Cine

El Gran Hotel Budapest: El cuento de hadas de Wes Anderson

El ingenio de Wes Anderson no tiene límites. Su capacidad para diseñar universos fantásticos inimaginables habitados por personajes extravagantes, algo neuróticos pero siempre entrañables, es inagotable y digno de admiración. Así queda confirmado en su más reciente filme, El Gran Hotel Budapest (2014), su obra más sólida hasta el momento, sí, incluso más completa que la brillante Moonrise Kindom (2012), filme con el que obtuvo el reconocimiento de la crítica y público a nivel mundial. Para nuestra fortuna el cineasta estadounidense se superó a sí mismo. El Gran Hotel Budapest es una experiencia fílmica asombrosa que hipnotiza los sentidos del espectador desde el primer fotograma. Uno de esos bichos raros, películas que lo tienen todo: una historia llena de intriga, muerte, venganza, herencias, aventura, disputas, amor, amistad, nostalgia, guión que Anderson escribió inspirado en un libro de relatos del escritor vienés Stefan Zweig; una estética digna de una obra de arte donde predominan los colores brillantes y saturados a tono con el ritmo vertiginoso de la narrativa; un vestuario fastuoso; escenarios de ensueño que parecen haberse escapado de algún cuento de hadas y para culminar un reparto que quita el aliento con nombres de la talla de Ralph Fiennes, Adrian Brody, Harvey Keitel, Willem Dafoe, Jude Law, Tilda Swinton, Owen Wilson, Edward Norton, Bill Murray, Tom Wilkinson, entre otros.

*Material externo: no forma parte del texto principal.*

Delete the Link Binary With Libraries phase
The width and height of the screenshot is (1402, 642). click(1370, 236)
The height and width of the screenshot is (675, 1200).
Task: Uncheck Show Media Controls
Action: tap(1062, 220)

Wes Anderson consolida aquí su estilo fílmico en su mayor expresión con una cinta original,  sin concesiones, una visión muy particular de la cultura de la Europa de entreguerras, representada aquí como la República de Zubrowka, que bien podría ser alguna región de la antigua Unión Soviética, habitada por personajes excéntricos y melancólicos a merced de los más bajos instintos. Uno de ellos es Monsieur Gustave, encarnado por un brillante Ralph Fiennes, gerente del lujoso Hotel Budapest, un hombre peculiar, dedicado a ofrecer el mejor servicio a sus huéspedes, amante de la poesía, del perfume y las ancianas millonarias, cuya tranquila existencia se transformará en una pesadilla al ser víctima de una falsa acusación de asesinato. De la mano de su fiel compañero, un joven inmigrante que trabaja como botones, tratará de sobrevivir a las intrigas y amenazas de muerte de su principal detractor, el malvado Dmitri, personificado por Adrian Brody, mientras intenta limpiar su nombre.

Ganador del Premio del Jurado en la más reciente edición del Festival Internacional de Cine de Berlín, El Gran Hotel Budapest es un viaje alucinante, donde la imaginación está al servicio de los detalles, engranajes que juegan una pieza clave en el todo, aquí no hay ningún elemento fuera de lugar, todo está fríamente calculado.

La habilidad y el talento de Anderson para concebir un filme tan redondo y complejo inspira una profunda admiración y respeto, no sólo en cuestiones de contenido, el guión es consistente, ágil, dotado de un humor negro cáustico, sino también en términos visuales, cada toma, cada cuadro es como una pequeña pieza de arte en sí mismo, con elementos que lo ocupan todo en una explosión de color, los impresionantes travellings que aportan un tremendo ritmo a la acción, las secuencias donde es un disfrute apreciar la animación en stop-motion en pinturas que cobran vida y escenarios, un detallado trabajo artesanal difícil de encontrar hoy en día en grandes producciones como ésta.

El filme forma parte de la programación de la 56 Muestra Internacional de Cine de la Cineteca.